>> begin SELECTED EXCERPT
Google announced on Friday that Google+ users will soon begin to see Google+ posts in their Google Search results.
When you're searching Google for, say, a restaurant, you might see that some results include content shared publicly by members of your Google+ Circles.
Kamdar detailed the new tool thus:
Let’s say I’m logged into my Google Account, and I search on Google for [uncle zhou queens]. I’ve heard a lot of great things about this restaurant, and we’re visiting NYC soon, so we want to figure out all the best eats in town. I also happen to have Andrew Hyatt in one of my Google+ circles. Oh, and it turns out he just made a public post on his Google+ account about Uncle Zhou in Queens [...] Now not only do I get some great reviews on the web, I get a review from a friend about a restaurant with recommendations about what dishes to order.
Check out an example of what Google+ content looks like when attached to a Google Search result:
This new feature will roll out to Google+ users "over the coming days," wrote Kamdar, noting also that private Google+ posts will not appear in Google Search.
>> end SELECTED EXCERPT
>> begin DATASET EXTRACT
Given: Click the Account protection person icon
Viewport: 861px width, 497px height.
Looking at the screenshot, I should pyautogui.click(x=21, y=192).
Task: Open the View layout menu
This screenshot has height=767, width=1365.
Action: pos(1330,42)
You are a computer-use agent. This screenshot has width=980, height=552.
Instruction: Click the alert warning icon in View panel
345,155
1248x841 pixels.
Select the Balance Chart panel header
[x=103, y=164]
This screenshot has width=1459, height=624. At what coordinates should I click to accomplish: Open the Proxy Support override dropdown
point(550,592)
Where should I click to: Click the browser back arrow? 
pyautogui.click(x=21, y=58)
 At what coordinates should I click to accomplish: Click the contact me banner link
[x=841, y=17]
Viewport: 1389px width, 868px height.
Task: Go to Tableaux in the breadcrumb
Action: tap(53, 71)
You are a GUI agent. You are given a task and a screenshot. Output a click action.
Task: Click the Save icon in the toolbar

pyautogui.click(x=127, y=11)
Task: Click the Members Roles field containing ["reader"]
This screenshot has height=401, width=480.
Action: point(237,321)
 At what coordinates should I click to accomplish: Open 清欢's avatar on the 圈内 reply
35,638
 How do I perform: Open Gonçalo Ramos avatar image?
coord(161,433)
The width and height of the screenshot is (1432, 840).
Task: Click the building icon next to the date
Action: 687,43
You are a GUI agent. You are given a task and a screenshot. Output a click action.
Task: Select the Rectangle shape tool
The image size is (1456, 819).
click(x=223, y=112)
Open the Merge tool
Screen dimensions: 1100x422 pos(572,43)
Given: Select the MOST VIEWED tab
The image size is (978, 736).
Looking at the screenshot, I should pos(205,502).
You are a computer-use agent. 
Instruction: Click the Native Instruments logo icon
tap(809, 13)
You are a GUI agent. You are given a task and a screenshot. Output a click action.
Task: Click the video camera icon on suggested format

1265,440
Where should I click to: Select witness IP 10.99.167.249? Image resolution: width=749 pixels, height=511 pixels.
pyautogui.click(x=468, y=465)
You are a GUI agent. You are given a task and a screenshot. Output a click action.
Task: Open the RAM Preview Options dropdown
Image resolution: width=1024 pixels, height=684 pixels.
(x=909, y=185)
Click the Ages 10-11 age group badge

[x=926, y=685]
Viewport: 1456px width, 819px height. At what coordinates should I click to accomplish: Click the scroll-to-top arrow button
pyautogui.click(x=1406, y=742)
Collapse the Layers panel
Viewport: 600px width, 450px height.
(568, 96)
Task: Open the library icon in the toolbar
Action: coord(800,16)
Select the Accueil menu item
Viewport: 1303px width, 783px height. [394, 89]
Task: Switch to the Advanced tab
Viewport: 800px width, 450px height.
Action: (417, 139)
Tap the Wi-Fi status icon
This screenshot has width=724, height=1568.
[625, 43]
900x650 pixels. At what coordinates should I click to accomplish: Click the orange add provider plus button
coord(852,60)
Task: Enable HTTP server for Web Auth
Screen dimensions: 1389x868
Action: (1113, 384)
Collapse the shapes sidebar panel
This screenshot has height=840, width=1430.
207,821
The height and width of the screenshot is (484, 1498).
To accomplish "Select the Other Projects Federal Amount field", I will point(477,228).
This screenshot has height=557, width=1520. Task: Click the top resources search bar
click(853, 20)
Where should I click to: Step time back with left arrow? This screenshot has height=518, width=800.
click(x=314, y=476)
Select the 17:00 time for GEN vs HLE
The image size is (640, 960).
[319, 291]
>> end DATASET EXTRACT
**TASKS AND EXERCISES**
1. In the article on Google+ posts in search results, what does Kamdar note about private Google+ posts?
2. Translate this sentence from the article on Google+ posts in search results into Spanish: "Google announced on Friday that Google+ users will soon begin to see Google+ posts in their Google Search results."

**TASK SOLUTIONS**
1. Private Google+ posts will not appear in Google Search.

2. Google anunció el viernes que los usuarios de Google+ pronto empezarán a ver publicaciones de Google+ en sus resultados de búsqueda de Google.